Consumer researchers have used conjoint analysis to evaluate the importance of an attribute in forming preferences. Although past researchers have tested the validity and reliability of the overall conjoint analysis results, some of the properties of the individual importance weights have remained unknown. Using a simulation, the current paper estimates the bias and precision of the importance weights. The bias and precision are each found to vary as a function of the estimation algorithm, judgmental error level, evaluation strategy used, number of profiles and attributes in the evaluation task and the number of attribute levels. When the dominant attribute evaluation strategy is used, the estimates of the importance weights have large biases and poor precision.

INTRODUCTION

Conjoint analysis is used extensively to model consumer preference. It is also widely used in other areas of consumer behavior (Green and Srinivasan 1978). One of the principal applications of conjoint analysis is the assessment of attribute importance weights (Jaccard, Brinberg and Ackerman 1986; Klein and Bither 1987). Consumer behavior researchers treat the magnitude of the importance weight as a measure of the effect of an attribute on the consumer's preference structure. They generally assume that the importance weights are not biased. This implies that the estimated importance weights will converge to the true importance weights when measured repeatedly over different samples. Consumer researchers would prefer an estimator used to study any behavioral phenomena to be unbiased.

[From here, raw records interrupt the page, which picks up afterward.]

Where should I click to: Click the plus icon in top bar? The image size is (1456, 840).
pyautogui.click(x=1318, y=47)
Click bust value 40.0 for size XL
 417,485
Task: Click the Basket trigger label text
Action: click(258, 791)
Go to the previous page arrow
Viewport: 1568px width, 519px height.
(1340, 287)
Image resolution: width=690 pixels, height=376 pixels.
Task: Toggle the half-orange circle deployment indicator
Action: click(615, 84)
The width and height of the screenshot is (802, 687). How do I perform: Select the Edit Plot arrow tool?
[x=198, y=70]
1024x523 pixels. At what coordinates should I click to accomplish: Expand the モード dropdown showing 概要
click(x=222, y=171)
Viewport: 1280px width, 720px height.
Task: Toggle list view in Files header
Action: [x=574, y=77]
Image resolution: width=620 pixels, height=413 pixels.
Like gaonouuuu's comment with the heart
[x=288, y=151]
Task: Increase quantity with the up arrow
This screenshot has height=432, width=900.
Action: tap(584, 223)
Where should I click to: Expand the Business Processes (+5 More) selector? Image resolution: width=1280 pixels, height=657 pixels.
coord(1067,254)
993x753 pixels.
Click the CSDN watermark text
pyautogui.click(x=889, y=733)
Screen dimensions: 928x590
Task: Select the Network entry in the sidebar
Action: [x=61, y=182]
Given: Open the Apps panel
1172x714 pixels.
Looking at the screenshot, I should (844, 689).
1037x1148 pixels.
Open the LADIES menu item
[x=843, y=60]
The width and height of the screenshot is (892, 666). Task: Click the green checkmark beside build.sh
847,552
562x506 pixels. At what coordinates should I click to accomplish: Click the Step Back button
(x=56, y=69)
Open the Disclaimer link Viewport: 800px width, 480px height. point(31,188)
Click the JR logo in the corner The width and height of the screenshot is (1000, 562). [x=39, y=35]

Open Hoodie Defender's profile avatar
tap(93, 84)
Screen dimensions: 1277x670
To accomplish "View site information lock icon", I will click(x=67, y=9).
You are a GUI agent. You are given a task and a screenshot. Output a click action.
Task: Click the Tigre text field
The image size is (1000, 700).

A second desirable quality of estimated parameters is precision or low variance (Bickel and Doksum 1977). If the variance is low, the estimated importance weights lie in a narrow range around the mean. This increases the confidence in the results. Ideally in any study, the estimated importance weights should be unbiased and have a high precision. Some researchers suggest the mean squared error as an appropriate criterion for evaluating a good estimator where mean square error is a combination of the bias and the variance:

Mean squared error = bias^{2} + variance.

However, past research in the conjoint analysis area has not systematically evaluated importance weights on the basis of these two properties providing a basis for this study.

PAST RESEARCH

Past research evaluating the quality of conjoint analysis results has focused on measuring the reliability and the validity of the estimated importance weights. Carmone, Green and Jain (1978), Acito and Jain (1980), and Wittink and Cattin (1981) studied the robustness of conjoint analysis algorithms in recovering the observed rank order of the product profiles. McCullough and Best (1979) and Malhotra (1982) established the structural reliability and the stability of the parameters estimated using conjoint analysis.

Leigh, MacKay and Summers (1984) compared the predictive validity of self-explicated weights and conjoint analysis weights and found the former to be marginally superior. Segal (1982) and Parker and Srinivasan (1976) used the alternate forms method to establish reliability.

However, none of these studies address two of the most important issues relevant to the applicability of a psychometric measure in consumer behavior - the bias of the estimate and its precision (or standard deviation) as a function of the conjoint design. A simulation was used in this study to estimate the bias and precision by comparing observed estimates against true values. In empirical studies, where the consumer's true preference is never known, the bias cannot be calculated; thus making simulation the preferred method for this study.

The aims of this study are to compare the biases and the precision of the importance weights across conjoint design conditions. The different conditions include algorithm used, evaluation strategy, judgmental error, attribute level, number of attributes and profiles. The expected effects of these conditions are discussed in the next section.

BACKGROUND

Several factors are expected to influence the bias and the precision of the estimated importance weights.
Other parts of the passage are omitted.